What you will do =>
In the passage on visualization below, how long did the third group of basketball players spend visualizing free throws each day?

== Document text

Research has revealed that a person who consistently visualizes a certain physical skill develops “muscle memory” which helps him when he physically engages in the activity.
With this in mind Richardson took a group of basketball players, who have never practiced visualization, and divided them in 3 groups.
He asked them to visualize making free throws.
• The first group would practice 20 minutes every day for twenty days.
• The second made free throws on the first day and the twentieth day. No visualization.
• The third group made free throws on the first day and the twentieth day like the second group, but they also spent 20 minutes every day visualizing free throws. If they “missed,” they “practiced” getting the next shot right.
The results were amazing.
There was significant improvement on the group that only visualized, just as good as the first group who actually practiced. The second group did not improve at all.
Other Creative Visualization techniques examples
Visualization is a well-known tool used by top athletes.
In 2014, when the Winter Olympics were held in Sochi, Russia, The Huffington Post featured an article called The brain training secrets of Olympic athletes.
The article discussed the importance of the mind and visualizations for Olympians.

====
== Dataset records

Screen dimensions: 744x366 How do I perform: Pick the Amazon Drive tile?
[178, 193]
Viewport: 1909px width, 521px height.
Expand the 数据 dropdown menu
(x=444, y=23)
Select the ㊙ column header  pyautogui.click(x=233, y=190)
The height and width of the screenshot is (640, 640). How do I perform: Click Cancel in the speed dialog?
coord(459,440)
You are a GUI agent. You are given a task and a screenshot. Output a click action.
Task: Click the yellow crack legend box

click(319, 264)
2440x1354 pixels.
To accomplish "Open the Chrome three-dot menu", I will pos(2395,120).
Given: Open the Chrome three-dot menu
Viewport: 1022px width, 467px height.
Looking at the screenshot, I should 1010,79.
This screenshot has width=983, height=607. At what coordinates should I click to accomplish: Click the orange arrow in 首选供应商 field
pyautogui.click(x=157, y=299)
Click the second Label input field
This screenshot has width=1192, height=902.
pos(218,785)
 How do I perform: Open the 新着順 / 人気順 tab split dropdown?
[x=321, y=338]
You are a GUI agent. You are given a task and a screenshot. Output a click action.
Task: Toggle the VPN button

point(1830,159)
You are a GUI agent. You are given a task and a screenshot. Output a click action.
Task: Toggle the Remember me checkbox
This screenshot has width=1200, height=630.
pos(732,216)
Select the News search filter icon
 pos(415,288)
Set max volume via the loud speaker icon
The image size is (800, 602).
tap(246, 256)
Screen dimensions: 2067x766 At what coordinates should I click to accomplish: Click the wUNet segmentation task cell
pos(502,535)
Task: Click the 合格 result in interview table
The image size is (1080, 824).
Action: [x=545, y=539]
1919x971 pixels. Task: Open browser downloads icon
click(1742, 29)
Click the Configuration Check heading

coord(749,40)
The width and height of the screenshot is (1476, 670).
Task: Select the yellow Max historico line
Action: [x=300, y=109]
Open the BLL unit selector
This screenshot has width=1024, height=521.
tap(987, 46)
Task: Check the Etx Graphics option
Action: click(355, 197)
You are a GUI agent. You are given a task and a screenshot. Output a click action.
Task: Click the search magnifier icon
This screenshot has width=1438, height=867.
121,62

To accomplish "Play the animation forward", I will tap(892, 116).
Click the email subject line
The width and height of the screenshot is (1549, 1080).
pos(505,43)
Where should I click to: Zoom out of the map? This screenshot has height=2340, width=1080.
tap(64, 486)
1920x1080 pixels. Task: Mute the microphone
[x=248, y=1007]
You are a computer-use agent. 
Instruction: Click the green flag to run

====

Output below =>
20 minutes every day.